Task description = Among the entries below, find the line with "Given: Click the tweet", then quote it and each following line up to and including the line with "1600x900 pixels.", and nothing else.

Stored data entries =
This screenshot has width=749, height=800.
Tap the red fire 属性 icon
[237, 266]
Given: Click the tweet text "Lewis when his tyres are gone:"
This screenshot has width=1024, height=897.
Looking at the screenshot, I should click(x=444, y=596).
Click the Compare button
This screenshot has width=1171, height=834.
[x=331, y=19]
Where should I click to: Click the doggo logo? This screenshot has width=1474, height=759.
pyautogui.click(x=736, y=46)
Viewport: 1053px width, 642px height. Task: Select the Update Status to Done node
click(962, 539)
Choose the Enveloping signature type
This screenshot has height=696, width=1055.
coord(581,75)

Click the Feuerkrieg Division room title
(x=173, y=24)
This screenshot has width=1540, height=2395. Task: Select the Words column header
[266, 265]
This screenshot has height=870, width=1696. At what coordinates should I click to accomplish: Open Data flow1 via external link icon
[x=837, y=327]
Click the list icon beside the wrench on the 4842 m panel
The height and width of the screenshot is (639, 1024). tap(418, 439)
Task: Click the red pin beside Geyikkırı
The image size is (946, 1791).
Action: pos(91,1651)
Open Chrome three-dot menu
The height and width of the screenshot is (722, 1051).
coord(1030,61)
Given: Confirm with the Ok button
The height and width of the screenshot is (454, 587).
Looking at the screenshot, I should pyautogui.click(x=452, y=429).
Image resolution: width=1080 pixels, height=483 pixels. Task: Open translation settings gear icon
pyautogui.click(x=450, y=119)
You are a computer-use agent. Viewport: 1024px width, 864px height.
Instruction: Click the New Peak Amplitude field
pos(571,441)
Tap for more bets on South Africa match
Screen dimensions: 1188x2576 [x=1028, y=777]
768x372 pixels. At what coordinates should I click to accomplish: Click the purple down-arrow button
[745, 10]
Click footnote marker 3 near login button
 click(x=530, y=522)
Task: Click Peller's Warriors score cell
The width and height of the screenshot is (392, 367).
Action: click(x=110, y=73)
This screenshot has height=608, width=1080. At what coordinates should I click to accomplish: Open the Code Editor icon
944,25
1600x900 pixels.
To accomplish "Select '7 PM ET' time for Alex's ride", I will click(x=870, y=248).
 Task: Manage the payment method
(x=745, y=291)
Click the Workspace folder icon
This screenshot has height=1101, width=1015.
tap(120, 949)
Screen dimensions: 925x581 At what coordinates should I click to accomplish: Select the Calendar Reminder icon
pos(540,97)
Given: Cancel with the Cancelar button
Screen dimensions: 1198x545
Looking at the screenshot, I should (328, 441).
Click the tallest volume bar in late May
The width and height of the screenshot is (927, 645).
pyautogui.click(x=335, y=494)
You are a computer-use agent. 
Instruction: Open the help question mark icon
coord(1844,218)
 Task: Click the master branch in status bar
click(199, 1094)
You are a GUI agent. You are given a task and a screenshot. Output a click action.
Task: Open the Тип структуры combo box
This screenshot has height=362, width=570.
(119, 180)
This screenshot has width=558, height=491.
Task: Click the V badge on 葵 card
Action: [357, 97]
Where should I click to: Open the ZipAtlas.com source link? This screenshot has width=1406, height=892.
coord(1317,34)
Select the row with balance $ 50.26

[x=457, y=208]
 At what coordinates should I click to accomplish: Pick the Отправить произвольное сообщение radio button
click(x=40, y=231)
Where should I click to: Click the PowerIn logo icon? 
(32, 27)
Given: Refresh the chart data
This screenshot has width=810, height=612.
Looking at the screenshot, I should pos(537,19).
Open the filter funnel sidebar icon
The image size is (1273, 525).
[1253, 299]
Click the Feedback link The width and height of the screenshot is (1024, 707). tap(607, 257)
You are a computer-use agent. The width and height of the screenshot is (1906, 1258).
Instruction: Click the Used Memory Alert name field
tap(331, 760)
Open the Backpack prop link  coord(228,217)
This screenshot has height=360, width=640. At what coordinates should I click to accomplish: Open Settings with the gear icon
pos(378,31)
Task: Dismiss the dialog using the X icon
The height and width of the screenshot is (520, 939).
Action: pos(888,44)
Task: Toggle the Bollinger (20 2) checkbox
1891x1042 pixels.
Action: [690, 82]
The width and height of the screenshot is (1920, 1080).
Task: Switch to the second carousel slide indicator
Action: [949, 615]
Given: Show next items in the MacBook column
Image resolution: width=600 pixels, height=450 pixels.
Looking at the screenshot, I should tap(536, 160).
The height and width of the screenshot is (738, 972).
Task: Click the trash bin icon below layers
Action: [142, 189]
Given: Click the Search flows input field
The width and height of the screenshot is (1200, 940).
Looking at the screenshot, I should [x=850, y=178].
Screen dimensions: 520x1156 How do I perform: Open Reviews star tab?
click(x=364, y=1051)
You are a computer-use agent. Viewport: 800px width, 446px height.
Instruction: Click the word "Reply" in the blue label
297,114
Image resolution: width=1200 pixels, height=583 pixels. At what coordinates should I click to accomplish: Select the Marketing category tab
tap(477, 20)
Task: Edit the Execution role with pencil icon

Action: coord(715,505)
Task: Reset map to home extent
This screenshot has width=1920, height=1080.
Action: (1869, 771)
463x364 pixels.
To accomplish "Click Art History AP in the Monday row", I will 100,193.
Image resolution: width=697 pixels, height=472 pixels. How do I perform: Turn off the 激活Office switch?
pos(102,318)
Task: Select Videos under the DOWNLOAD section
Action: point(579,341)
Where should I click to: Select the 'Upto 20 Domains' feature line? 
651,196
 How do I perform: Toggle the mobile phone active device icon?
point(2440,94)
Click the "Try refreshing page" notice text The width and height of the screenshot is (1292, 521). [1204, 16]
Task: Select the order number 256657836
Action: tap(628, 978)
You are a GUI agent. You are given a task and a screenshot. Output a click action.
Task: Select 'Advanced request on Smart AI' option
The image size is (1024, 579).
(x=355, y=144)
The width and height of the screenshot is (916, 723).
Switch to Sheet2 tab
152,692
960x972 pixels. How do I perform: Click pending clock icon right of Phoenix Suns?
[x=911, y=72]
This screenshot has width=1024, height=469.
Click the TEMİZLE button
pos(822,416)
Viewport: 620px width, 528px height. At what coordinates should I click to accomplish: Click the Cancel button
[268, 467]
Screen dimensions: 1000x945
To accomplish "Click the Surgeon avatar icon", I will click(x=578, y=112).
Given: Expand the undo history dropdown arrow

Answer to this task =
Given: Click the tweet text "Lewis when his tyres are gone:"
This screenshot has width=1024, height=897.
Looking at the screenshot, I should click(x=444, y=596).
Click the Compare button
This screenshot has width=1171, height=834.
[x=331, y=19]
Where should I click to: Click the doggo logo? This screenshot has width=1474, height=759.
pyautogui.click(x=736, y=46)
Viewport: 1053px width, 642px height. Task: Select the Update Status to Done node
click(962, 539)
Choose the Enveloping signature type
This screenshot has height=696, width=1055.
coord(581,75)

Click the Feuerkrieg Division room title
(x=173, y=24)
This screenshot has width=1540, height=2395. Task: Select the Words column header
[266, 265]
This screenshot has height=870, width=1696. At what coordinates should I click to accomplish: Open Data flow1 via external link icon
[x=837, y=327]
Click the list icon beside the wrench on the 4842 m panel
The height and width of the screenshot is (639, 1024). tap(418, 439)
Task: Click the red pin beside Geyikkırı
The image size is (946, 1791).
Action: pos(91,1651)
Open Chrome three-dot menu
The height and width of the screenshot is (722, 1051).
coord(1030,61)
Given: Confirm with the Ok button
The height and width of the screenshot is (454, 587).
Looking at the screenshot, I should pyautogui.click(x=452, y=429).
Image resolution: width=1080 pixels, height=483 pixels. Task: Open translation settings gear icon
pyautogui.click(x=450, y=119)
You are a computer-use agent. Viewport: 1024px width, 864px height.
Instruction: Click the New Peak Amplitude field
pos(571,441)
Tap for more bets on South Africa match
Screen dimensions: 1188x2576 [x=1028, y=777]
768x372 pixels. At what coordinates should I click to accomplish: Click the purple down-arrow button
[745, 10]
Click footnote marker 3 near login button
 click(x=530, y=522)
Task: Click Peller's Warriors score cell
The width and height of the screenshot is (392, 367).
Action: click(x=110, y=73)
This screenshot has height=608, width=1080. At what coordinates should I click to accomplish: Open the Code Editor icon
944,25
1600x900 pixels.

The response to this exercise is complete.